§ Working data:
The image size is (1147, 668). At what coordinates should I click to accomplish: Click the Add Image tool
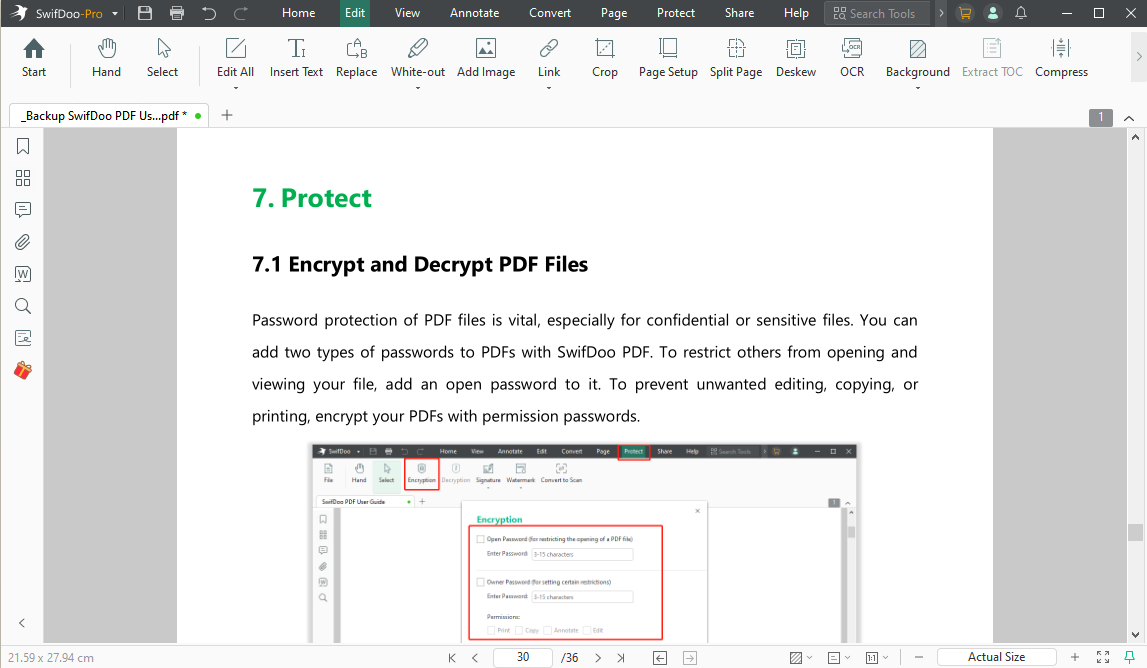point(486,58)
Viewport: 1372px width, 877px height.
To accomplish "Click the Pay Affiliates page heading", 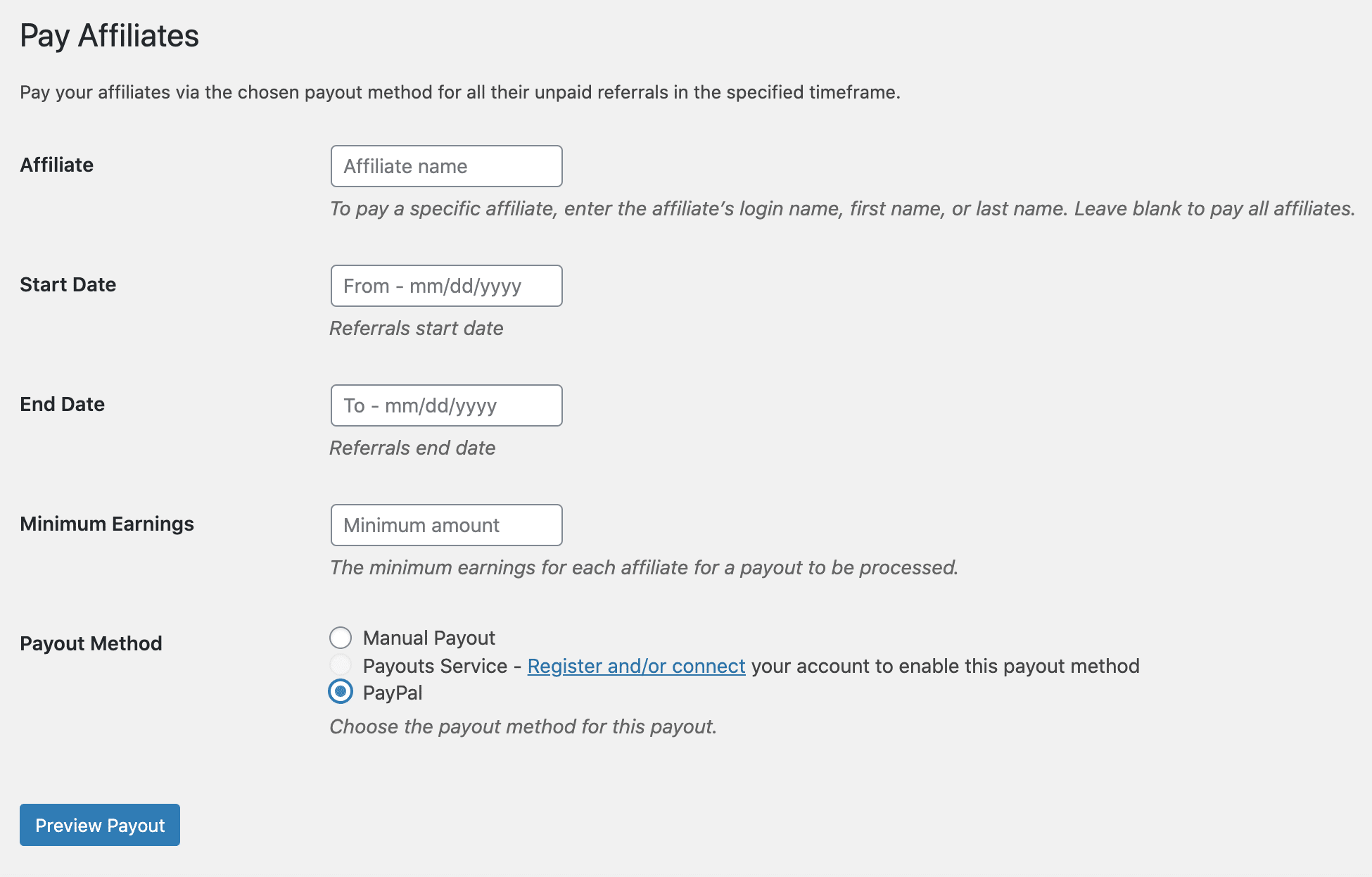I will 110,37.
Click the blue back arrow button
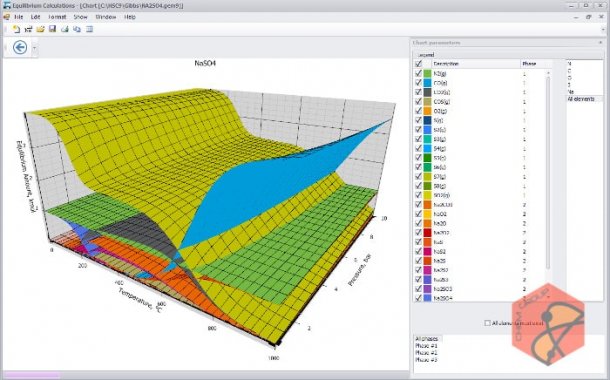 [x=20, y=47]
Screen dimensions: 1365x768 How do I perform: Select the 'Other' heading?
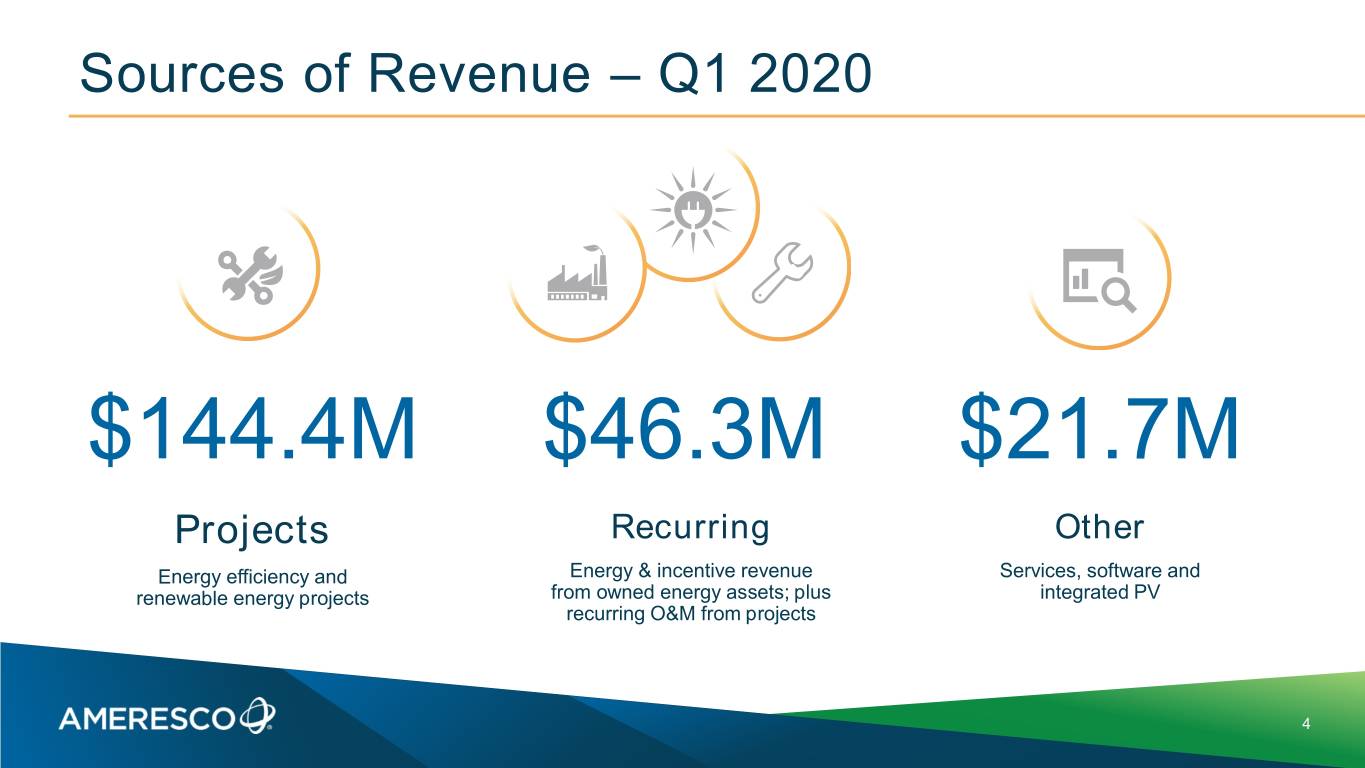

§ Task details:
Rewrite the rows from the line containing "Click the blue back arrow button" through the end of the rows, with "blue" replaced by "gray" and nothing else altered. Omit the pictures.

§ Task answer:
Click the gray back arrow button
 [x=20, y=47]
Screen dimensions: 1365x768 How do I perform: Select the 'Other' heading?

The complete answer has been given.